Secondo il testo da leggere, quale quota dei gas serra di agricoltura e allevamento è dovuta agli allevamenti intensivi?

## Testo da leggere
----------
Greenpeace: dimezzare il consumo di carne e prodotti caseari per salvare il pianeta

Il rapporto Greenpeace “Meno è meglio” sottolinea l’importanza di concentrare le politiche agricole europee sulla transizione ad agricoltura ed allevamento ecologici. In particolare evidenzia come il consumo ridotto di carne e prodotti di origine animale possa aiutare nella lotta al cambiamento climatico. Il sostegno agli allevamenti intensivi di animali è un danno perché questi ultimi sono grandi produttori della dannosa CO2 (il 70% di gas serra in agricoltura/allevamento è dovuta agli allevamenti intensivi), e anziché favorirli, bisognerebbe fare un passo deciso verso l’agricoltura sostenibile. Tutto questo anche per favorire il maggiore benessere degli animali stessi, spesso chiusi in stanze o gabbie affollate in pessime condizioni. Inoltre gli allevamenti contribuiscono fortemente all’inquinamento di acqua (azoto e fosforo) e aria (ammoniaca e polveri sottili). I danni sulla salute certo non si faranno attendere, e ce lo dice un rapporto dell’Oms e delle maggiori organizzazioni per la salute e la sicurezza alimentare: la resistenza dei batteri presenti negli animali agli antibiotici è una minaccia concreta per la salute umana. Dunque non sono solo le organizzazioni ecologiste a premere nella direzione di un minore consumo di prodotti di origine animale, ma anche gli scienziati e medici delle organizzazioni internazionali.

DA “LA REPUBBLICA”

A cura di M.B.

 

FAO: forse è giunta la fine della “rivoluzione verde”

Il direttore della FAO, Josè Graziano de Silva, ha pronunciato davanti a 700 delegati di 72 paesi, 350 agenzie non governative e 6 agenzie ONU la seguente frase: “Il modello della rivoluzione verde, attuato dopo il secondo dopoguerra, è esaurito”.

Il vento sta portando l’agricoltura del futuro lontana dall’agroindustria e dalla chimica; l’agricoltura non sostenibile è ormai nel mirino, e non manca molto perché suoni la sua ultima ora. Le prove del fallimento sono sotto gli occhi di tutti: se nel dopoguerra la quantità di cibo pro capite è aumentata del 40% grazie alla cosiddetta rivoluzione verde, oggi si contano 815 milioni di persone al mondo che soffrono la fame, mentre il cibo che mangiamo diventa sempre più povero di nutrienti e l’acqua che beviamo e usiamo nelle aziende, sempre più inquinata. Il summit di Roma della FAO ha messo in luce l’importanza di una virata decisa verso l’agroecologia, che permette il recupero di coltivazioni di specie messe da parte a favore di altre, ma che racchiudono pari o superiore valore nutritivo, che dunque permette di variare la nostra dieta, sempre più monotona, salvando la biodiversità del pianeta. Sicurezza alimentare e resilienza al cambiamento climatico sono parole chiave, per rafforzare la sussistenza e le economie locali, portando lavoro, autosufficienza, preservando e arricchendo la cultura tradizionale in fatto di cibo. Piccoli agricoltori e consumatori saranno i protagonisti del cambiamento; per quanto riguarda questi ultimi, il trend del biologico si rafforza di anno in anno, ma per ora il nodo resta quello dei prezzi. Infatti per portare avanti un’agricoltura pulita bisogna investire molto denaro e conseguentemente i prezzi sono molto più alti rispetto a quelli dell’agricoltura chimica.
----------
## Estratti dei dati
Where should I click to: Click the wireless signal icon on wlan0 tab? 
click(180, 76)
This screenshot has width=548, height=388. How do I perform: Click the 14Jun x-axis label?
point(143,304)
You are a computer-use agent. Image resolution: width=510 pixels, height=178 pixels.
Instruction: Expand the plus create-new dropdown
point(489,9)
----------
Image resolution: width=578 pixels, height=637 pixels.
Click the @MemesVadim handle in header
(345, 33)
----------
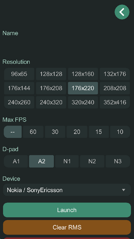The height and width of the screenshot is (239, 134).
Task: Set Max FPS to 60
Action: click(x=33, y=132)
----------
## Risposta al compito
Agli allevamenti intensivi è dovuto il 70% dei gas serra di agricoltura e allevamento.